Brinkley, for example, concludes: "Without 9/11, it seems certain that the Bush administration would have been shaped by the domestic crisis of Hurricane Katrina."
Also included are the scenarios of two New York Times columnists, Thomas Friedman and Frank Rich.
Friedman suggests that the U.S., minus 9/11, "would have a much more hostile relationship with China. September 11 took all the worst instincts of the Bush administration about China, the sense that we were somehow fated to be in a cold war with them, and put them in a deep freeze."
September 11 "didn't stop globalization, obviously, but it slowed the process down," he notes. "And North Korea would have been as far, if not farther along, in its ambitions, because China, given a more hostile relationship with the U.S., would have been less cooperative in dealing with Kim Jong Il.
"I seriously doubt that George W. Bush would be president. Security was the key issue in 2004, and absent that, it's hard for me to believe that John Kerry couldn't have beaten him. "
Rich, no surprise, agrees with this final assessment. "When President Bush returned from Crawford to Washington in September 2001, his poll numbers were mediocre, his one burning ideological mission had already been accomplished (tax cuts), and his administration's policy cupboard was bare except for Social Security privatization (a nonstarter with Democrats) and vague notions of immigration reform (a nonstarter with House Republicans)."

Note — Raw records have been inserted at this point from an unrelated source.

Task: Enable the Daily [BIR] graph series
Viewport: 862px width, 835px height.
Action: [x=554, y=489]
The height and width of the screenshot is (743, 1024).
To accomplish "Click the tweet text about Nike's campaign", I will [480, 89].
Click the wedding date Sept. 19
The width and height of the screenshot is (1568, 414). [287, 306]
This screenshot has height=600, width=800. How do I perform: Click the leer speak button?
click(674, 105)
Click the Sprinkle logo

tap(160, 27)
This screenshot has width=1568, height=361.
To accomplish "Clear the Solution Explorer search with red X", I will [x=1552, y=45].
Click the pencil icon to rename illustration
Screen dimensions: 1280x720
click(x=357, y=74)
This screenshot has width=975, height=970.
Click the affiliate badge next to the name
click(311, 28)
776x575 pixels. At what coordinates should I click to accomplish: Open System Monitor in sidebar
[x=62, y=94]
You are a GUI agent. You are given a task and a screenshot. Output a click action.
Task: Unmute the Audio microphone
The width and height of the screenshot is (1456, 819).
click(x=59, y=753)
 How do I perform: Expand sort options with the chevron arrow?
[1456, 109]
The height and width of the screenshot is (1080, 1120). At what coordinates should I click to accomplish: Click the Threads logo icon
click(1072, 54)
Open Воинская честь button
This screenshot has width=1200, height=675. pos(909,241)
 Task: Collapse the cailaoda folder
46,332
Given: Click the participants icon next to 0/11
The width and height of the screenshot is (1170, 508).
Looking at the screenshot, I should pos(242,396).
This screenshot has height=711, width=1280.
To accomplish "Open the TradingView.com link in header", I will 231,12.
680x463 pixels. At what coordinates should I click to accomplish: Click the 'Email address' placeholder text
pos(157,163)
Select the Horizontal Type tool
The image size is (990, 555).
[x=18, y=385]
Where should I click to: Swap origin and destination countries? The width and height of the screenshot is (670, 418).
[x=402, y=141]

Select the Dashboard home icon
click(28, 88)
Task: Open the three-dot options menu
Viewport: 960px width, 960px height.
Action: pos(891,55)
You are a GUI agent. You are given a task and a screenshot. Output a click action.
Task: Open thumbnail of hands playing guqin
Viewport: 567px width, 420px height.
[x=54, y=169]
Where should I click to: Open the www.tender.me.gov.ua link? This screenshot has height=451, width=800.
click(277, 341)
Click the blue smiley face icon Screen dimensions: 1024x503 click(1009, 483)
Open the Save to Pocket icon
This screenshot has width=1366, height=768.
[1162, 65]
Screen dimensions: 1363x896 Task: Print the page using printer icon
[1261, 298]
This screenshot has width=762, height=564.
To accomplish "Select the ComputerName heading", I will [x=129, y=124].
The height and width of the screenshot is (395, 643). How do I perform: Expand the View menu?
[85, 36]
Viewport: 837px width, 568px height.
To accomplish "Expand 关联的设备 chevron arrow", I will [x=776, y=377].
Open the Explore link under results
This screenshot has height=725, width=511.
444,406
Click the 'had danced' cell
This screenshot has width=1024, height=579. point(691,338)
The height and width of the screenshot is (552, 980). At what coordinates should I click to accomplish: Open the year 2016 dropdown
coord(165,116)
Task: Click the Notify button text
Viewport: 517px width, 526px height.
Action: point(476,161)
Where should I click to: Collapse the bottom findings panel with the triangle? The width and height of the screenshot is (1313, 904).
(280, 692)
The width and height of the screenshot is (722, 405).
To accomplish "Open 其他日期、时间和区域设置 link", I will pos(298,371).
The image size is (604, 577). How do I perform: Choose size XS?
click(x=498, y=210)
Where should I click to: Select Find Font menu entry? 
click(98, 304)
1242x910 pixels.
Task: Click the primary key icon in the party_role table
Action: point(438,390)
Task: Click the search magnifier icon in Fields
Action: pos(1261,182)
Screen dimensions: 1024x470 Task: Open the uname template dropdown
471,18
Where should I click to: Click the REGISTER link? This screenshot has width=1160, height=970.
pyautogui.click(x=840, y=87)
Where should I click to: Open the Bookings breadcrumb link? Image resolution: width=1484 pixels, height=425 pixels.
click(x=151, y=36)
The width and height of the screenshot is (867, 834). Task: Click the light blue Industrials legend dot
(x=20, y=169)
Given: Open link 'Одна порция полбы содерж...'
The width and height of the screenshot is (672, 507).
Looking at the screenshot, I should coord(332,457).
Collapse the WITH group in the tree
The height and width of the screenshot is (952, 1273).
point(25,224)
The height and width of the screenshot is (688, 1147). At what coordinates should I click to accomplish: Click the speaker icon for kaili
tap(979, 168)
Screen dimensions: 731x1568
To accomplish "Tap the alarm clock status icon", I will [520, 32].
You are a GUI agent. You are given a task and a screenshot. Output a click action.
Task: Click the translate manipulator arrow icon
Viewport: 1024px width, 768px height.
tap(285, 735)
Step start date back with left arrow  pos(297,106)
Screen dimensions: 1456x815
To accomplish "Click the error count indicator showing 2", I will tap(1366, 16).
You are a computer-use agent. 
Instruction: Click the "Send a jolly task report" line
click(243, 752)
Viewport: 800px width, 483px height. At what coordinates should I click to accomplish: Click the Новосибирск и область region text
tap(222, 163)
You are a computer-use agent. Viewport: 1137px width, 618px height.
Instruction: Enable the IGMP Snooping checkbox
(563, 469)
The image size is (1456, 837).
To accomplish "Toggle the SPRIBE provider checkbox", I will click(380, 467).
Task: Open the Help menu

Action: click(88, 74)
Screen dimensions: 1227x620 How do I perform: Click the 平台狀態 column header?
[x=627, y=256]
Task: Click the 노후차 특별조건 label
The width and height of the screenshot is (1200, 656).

As for the 2003 invasion, "Without 9/11, there would have been no rationale for ginning up hysteria about imminent mushroom clouds emanating from Baghdad and hence no way to pivot to a gratuitous war in Iraq
.
Since the Republicans would have had no fear card to play in the 2004 election, the Democrats, having won the popular vote in 2000, would have won it again, this time benefiting from a backlash against the religious right's overreach, even if they had neither better ideas nor candidates than the opposition."
And then, on the cultural end: "The Oliver Stone project of August '06, however, would not be World Trade Center, but, with exquisite timing, Fidel. Mel Gibson, having uncovered no ?'Jewish' wars to trigger his career self-immolation, would be the obvious choice to star. He would quickly sign on once Stone indicated his intention to make the movie in subtitled Spanish."